Abstract concepts behind code review

Warning: This post is awful if you expect a practical introduction to code review. Most of the article is not concerned with code review at all, and instead choses to establish a frame of thinking about code. My git netiquette contains practical advice on how to use Git(Hub) (during code-review), and Sarah Vessels and Phil Booth provide nice, holistic overviews.

A definition of code

Code is language. Like with spoken languages, there’s a multitude of languages. Think of code as a group of languages that is optimized to condense the expression of logic (algorithms). Like „regular“ language, code has a grammar. The difference is that the grammar is less flexible. There’s also a smaller vocabulary of words. Those tight limitations are a feature, not a bug: they enable to express logic in a condensed manner.

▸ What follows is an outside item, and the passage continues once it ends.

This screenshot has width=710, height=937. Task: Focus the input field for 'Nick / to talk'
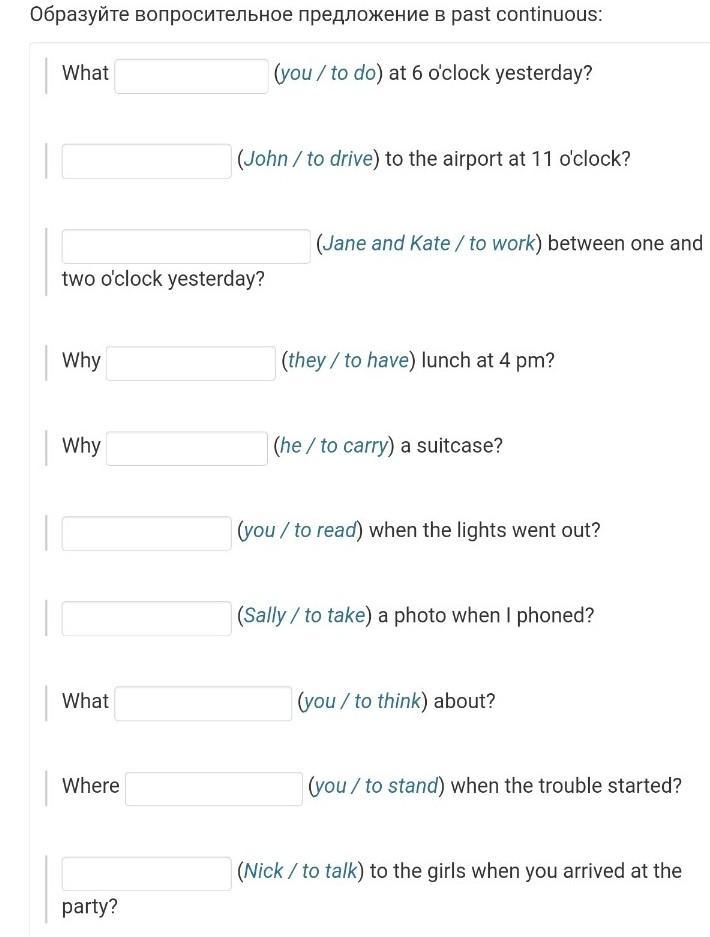[146, 874]
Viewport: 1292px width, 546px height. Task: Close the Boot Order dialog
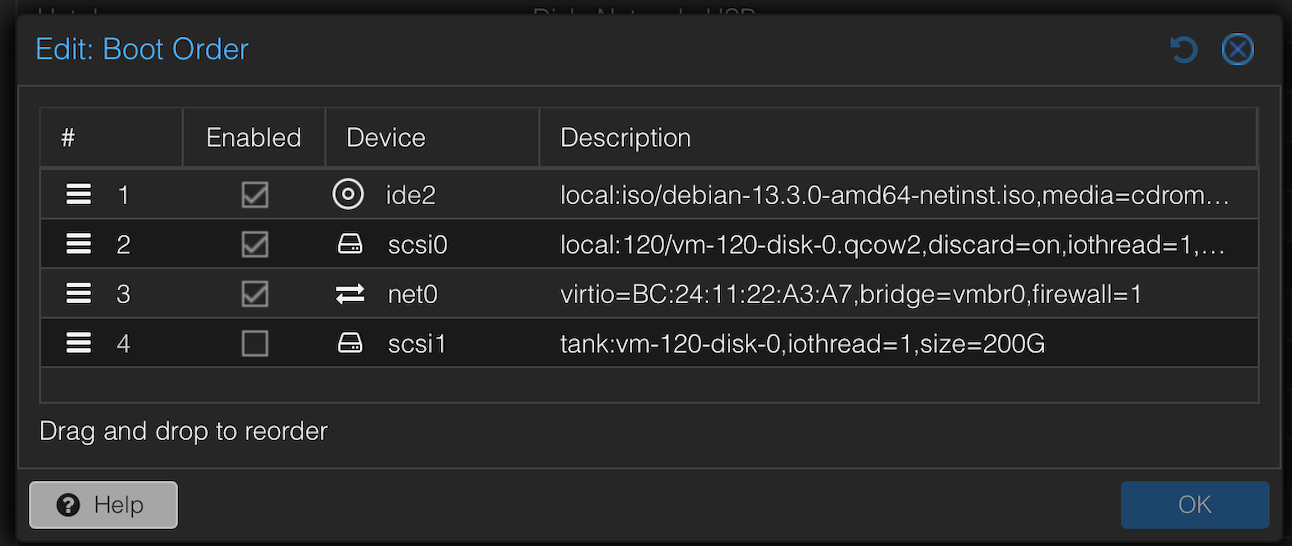click(1237, 49)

Unlike spoken language, code really only exists in written form. That’s because the end goal is to feed code as instructions to machines, not to use it for communication between humans. Code is not optimized to be spoken out loud, in fact it’s terrible for that. All sorts of non-spoken or hard-to-speak characters are frequent, like brackets, hyphens, arrows, and so on.

When we “code”, we write text in languages which - in theory - should be easier to learn (because more restricted) than spoken languages. The difficulty of authoring code text does not lie in a difficult grammar or a wide vocabulary, but in thinking in the logical patterns provided by the code language, and using them to express the precise instructions that make up the software.

In a team

When multiple people edit a shared document simultaneously, different tools are in order than when one person writes. When writing “regular” text in a team, nowadays we use collaborative real time editors, like Google Docs, Notion, et. al.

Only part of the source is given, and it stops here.